Rechsteiner Paul · Ständerat · 2021-03-16
Rechsteiner Paul · Ständerat · St. Gallen · Sozialdemokratische Fraktion · 2021-03-16
Wortprotokoll
Ich möchte doch noch kurz etwas sagen, und zwar unter institutionellen Aspekten. Bundesrat Cassis trat hier vor drei Jahren mit Argumenten auf, wie sie jetzt in der Beantwortung der Interpellation auch wieder nachzulesen sind. Es sind Argumente, die gegen die Ratifikation dieses Abkommens gegen die Verbreitung von Atomwaffen sprechen. Die Räte haben anders entschieden. Sie haben die Motion entgegen den damaligen Bedenken des Bundesrates angenommen.
Eine Motion ist ein bindender Auftrag an den Bundesrat, das Anliegen der Motion umzusetzen. Die Motion verlangte die Ratifikation des Abkommens, und sie verlangte, es sei den Räten zu unterbreiten. Wenn wir in der Interpellationsantwort lesen, dass die Annahme der Motion gegen den Willen des Bundesrates dazu führe, dass man das Ganze neu prüfen werde, dann befindet man sich in der Logik eines Postulates. Ein Postulat ist ein Prüfauftrag an den Bundesrat. Hier haben wir aber eine Motion, einen bindenden Auftrag an den Bundesrat, die Ratifikation vorzulegen.
Es geht nicht um die Prüfung des Anliegens. Es ist nicht eine Bittschrift, sondern ein bindender Auftrag. Wenn er nicht umgesetzt wird, ist es unter institutionellen Aspekten eine Missachtung des Willens und des bindenden Auftrags des Parlamentes.

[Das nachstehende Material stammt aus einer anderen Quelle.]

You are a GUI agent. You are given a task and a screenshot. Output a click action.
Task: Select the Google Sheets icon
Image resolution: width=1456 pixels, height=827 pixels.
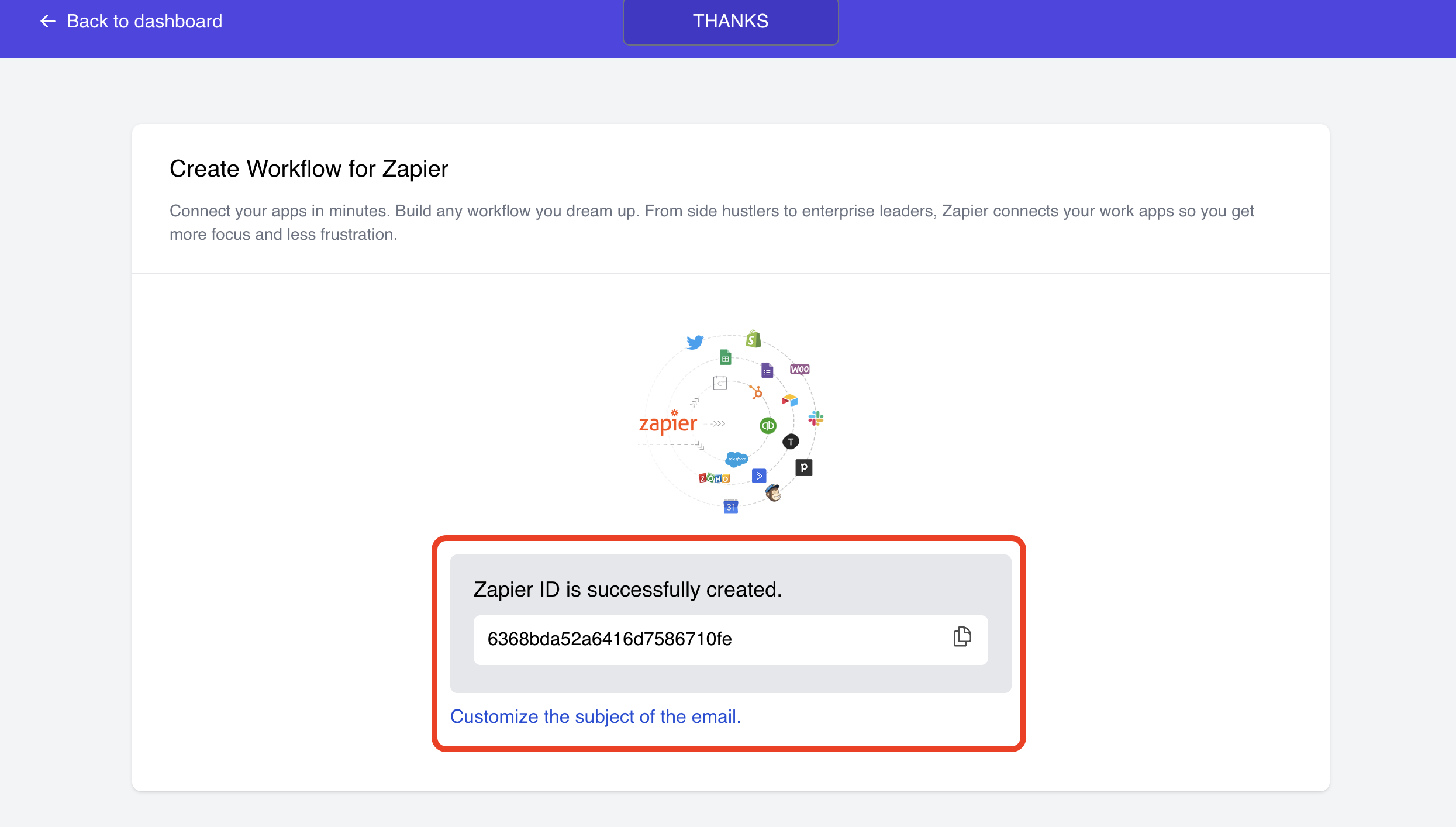725,358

Das Parlamentsgesetz sagt es klar: Es gibt Fälle, in denen etwas aus objektiven Gründen nicht umgesetzt werden kann. Dann bedarf es aber eines formellen Abschreibungsantrages. So, wie die Motion formuliert ist, ist sie eindeutig. Sie ist von den Räten eindeutig angenommen worden. Damit haben der Bundesrat und auch das zuständige Departement jetzt diesen Auftrag umzusetzen. Es ist auch unter den Aspekten der institutionellen Verantwortung nicht richtig, wenn man, wie es aus der Beantwortung der Interpellation hervorgeht, diese Sache einfach vor sich herschiebt und damit das Anliegen sabotiert.